■ DATA FOR ANALYSIS
BEGIN
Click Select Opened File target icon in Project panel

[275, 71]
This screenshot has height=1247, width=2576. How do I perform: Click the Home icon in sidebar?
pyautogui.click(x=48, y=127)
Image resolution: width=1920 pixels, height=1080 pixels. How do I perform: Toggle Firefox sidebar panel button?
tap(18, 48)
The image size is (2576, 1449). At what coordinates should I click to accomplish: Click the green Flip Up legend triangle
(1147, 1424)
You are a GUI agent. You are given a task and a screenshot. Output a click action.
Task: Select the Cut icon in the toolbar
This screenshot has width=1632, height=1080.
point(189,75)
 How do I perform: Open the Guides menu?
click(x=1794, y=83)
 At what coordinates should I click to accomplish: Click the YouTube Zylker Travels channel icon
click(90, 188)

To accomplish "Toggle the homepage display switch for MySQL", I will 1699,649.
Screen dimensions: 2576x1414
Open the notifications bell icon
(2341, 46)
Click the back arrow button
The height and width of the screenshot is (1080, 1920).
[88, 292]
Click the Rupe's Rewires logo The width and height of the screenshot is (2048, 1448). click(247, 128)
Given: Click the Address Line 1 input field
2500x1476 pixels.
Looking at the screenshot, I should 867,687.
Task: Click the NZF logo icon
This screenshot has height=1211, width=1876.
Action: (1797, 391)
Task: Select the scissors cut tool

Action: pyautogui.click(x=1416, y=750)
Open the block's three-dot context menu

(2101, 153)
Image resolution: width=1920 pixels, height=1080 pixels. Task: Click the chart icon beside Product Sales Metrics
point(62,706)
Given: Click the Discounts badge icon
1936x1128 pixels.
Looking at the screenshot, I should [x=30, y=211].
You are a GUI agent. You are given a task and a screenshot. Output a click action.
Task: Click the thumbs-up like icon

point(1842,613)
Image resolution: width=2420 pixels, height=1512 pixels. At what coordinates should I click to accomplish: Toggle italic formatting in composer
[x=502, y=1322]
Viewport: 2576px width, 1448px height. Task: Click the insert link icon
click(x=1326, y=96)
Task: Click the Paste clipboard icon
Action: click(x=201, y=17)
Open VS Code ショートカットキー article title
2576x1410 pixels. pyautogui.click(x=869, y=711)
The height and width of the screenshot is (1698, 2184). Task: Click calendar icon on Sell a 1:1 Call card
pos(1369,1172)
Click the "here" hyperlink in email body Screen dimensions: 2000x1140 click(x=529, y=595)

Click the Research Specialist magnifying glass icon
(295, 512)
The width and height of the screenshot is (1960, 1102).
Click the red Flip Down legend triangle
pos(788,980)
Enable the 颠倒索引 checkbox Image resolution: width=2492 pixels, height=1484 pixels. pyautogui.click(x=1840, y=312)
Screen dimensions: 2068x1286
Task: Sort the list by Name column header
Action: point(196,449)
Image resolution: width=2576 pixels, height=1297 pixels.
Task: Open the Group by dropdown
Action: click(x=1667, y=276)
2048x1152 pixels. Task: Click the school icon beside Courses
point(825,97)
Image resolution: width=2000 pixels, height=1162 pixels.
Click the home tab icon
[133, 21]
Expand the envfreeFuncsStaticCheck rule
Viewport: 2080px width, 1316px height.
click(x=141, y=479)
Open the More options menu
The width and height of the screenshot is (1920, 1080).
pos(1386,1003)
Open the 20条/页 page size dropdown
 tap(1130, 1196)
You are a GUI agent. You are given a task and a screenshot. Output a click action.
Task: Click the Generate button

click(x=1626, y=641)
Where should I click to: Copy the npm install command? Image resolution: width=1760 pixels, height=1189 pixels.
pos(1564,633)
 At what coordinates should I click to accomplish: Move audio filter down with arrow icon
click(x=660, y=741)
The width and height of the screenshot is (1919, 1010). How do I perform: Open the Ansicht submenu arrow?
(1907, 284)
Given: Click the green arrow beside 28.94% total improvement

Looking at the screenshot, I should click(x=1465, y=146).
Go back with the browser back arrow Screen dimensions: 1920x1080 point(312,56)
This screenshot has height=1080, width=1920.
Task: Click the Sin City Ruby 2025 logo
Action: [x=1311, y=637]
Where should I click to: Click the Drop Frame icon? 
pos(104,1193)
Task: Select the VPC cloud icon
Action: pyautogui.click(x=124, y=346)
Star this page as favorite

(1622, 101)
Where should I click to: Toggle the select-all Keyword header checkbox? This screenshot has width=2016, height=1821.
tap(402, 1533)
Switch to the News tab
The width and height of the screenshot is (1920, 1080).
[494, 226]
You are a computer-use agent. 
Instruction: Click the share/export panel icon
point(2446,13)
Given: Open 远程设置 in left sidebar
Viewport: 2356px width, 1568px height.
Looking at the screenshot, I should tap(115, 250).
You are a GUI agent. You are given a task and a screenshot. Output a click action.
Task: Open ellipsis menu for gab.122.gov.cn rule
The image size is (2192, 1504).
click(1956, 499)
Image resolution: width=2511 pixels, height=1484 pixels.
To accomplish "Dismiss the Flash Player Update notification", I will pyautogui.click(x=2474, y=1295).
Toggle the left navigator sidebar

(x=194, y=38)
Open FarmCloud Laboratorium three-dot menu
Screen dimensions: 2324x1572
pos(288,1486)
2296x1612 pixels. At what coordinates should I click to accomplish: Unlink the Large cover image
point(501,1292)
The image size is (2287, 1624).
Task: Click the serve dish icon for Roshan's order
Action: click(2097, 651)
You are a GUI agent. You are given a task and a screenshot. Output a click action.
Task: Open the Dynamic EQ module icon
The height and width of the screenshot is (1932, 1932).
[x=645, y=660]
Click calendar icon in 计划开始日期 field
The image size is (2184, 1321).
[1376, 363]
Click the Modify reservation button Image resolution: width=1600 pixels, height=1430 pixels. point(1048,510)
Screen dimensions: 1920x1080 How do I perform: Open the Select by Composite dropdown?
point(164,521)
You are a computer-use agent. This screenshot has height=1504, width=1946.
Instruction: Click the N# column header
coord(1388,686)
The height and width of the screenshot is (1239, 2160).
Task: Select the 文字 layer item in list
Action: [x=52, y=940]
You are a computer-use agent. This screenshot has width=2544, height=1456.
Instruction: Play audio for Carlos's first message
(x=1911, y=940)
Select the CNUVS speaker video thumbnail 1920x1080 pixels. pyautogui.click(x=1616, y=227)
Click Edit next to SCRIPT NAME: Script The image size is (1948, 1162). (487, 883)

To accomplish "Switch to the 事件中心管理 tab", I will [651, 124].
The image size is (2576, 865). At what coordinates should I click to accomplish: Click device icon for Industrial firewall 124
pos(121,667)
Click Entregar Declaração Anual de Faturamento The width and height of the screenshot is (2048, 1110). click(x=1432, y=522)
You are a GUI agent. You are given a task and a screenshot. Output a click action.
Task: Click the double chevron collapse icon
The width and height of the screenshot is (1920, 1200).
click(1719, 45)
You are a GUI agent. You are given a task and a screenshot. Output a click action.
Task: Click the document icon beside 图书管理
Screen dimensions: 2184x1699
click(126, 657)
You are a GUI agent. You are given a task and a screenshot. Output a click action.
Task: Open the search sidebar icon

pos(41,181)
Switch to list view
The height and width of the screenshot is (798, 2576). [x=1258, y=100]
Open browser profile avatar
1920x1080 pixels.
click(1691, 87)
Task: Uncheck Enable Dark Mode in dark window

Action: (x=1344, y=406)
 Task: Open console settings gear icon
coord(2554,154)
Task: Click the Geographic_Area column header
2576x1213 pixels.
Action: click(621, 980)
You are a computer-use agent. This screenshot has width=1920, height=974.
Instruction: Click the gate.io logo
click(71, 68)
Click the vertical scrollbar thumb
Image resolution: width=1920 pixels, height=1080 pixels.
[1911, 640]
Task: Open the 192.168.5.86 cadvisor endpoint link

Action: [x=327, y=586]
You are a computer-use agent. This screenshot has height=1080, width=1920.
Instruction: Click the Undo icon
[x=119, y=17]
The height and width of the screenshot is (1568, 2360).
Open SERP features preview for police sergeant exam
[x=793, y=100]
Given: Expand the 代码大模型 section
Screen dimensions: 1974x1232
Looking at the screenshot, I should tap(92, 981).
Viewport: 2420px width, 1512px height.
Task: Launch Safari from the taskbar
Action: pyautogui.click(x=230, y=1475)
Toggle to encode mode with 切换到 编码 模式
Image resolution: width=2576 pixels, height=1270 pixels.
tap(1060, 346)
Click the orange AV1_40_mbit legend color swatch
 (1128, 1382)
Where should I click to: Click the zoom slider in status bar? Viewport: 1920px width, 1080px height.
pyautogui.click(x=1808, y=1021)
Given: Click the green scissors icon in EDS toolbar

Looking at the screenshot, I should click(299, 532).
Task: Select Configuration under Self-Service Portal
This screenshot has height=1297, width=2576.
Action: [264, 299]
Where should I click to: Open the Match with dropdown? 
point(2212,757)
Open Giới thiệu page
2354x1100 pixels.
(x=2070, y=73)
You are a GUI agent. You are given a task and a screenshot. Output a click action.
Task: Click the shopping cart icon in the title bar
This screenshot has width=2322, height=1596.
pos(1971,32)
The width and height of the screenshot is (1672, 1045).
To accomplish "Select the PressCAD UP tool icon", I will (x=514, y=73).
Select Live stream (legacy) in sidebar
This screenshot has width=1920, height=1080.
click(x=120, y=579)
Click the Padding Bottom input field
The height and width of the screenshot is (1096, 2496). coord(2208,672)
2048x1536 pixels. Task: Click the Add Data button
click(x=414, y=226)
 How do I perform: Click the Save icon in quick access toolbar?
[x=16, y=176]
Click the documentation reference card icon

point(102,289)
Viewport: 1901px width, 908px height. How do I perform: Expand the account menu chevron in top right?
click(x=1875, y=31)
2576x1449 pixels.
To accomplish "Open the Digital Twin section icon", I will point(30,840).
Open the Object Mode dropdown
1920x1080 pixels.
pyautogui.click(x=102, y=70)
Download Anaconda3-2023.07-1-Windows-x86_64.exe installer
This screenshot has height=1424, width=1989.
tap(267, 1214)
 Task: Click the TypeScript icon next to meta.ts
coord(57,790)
END
Give the number of lines in the listing above that contain "rule", and nothing else.

2